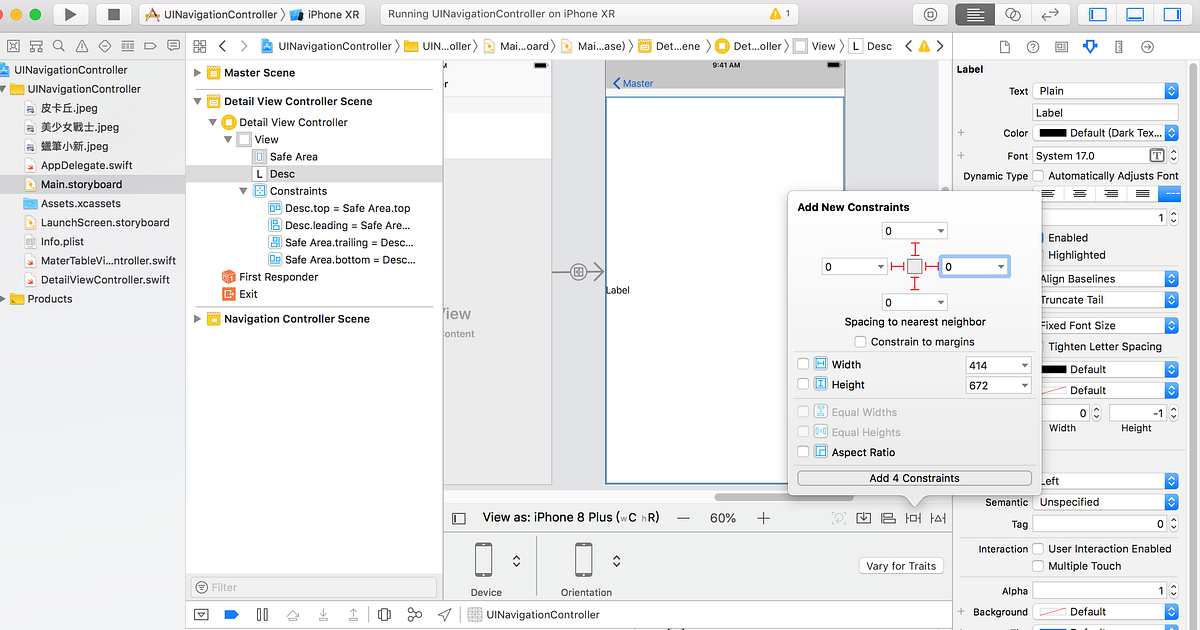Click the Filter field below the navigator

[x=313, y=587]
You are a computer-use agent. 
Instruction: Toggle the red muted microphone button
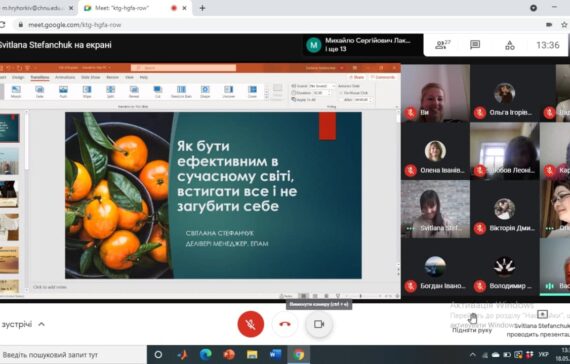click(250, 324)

==*==

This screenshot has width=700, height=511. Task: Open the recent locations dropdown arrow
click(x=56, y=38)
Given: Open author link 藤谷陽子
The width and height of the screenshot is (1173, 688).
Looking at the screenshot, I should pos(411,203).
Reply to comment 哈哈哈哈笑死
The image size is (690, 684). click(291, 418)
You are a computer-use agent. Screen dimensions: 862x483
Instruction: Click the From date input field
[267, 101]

==*==

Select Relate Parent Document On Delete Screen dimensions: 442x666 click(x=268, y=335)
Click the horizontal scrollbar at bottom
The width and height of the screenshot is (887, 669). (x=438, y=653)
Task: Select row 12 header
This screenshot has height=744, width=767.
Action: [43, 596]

==*==

## AIM OF THE TASK
All lines that contain the word "Select" must be copied from the records above.

## REPLY
Select Relate Parent Document On Delete Screen dimensions: 442x666 click(x=268, y=335)
Task: Select row 12 header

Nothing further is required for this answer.